● **THE TASK**
Where in the data does the word "will" appear? Find those lines and copy them.

○ ○ ○ ○ ○

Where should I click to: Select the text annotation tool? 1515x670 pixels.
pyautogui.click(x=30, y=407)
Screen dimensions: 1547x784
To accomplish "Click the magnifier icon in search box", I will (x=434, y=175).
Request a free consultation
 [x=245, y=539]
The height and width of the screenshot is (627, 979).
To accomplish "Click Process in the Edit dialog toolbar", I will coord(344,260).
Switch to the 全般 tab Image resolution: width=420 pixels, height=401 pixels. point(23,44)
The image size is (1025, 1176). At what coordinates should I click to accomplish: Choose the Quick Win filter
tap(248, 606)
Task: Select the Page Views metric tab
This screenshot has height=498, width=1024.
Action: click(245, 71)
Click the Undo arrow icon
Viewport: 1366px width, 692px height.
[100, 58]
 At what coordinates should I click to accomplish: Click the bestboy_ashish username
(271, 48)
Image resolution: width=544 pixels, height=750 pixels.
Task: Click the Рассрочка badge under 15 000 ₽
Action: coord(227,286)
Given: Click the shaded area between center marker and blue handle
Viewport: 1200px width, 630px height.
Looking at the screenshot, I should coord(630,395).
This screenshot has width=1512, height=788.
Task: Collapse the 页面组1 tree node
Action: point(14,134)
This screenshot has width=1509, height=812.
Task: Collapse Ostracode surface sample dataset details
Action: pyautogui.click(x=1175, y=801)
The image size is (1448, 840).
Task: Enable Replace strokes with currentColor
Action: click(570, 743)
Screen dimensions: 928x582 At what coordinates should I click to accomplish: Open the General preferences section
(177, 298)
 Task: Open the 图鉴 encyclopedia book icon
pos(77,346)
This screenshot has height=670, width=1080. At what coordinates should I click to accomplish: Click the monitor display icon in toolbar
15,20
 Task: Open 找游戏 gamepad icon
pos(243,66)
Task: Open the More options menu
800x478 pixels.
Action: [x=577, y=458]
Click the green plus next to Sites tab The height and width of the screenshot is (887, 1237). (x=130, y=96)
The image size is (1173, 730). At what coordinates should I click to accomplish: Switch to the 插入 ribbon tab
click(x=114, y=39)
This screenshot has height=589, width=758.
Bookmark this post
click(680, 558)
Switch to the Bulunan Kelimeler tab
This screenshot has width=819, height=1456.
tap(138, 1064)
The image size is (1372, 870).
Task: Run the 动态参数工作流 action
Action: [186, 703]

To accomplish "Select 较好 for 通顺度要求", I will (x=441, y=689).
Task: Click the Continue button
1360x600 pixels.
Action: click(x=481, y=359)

○ ○ ○ ○ ○

● **OUTPUT FOR THIS TASK**
To accomplish "Click the magnifier icon in search box", I will (x=434, y=175).
To accomplish "Click Process in the Edit dialog toolbar", I will coord(344,260).
To accomplish "Select 较好 for 通顺度要求", I will (x=441, y=689).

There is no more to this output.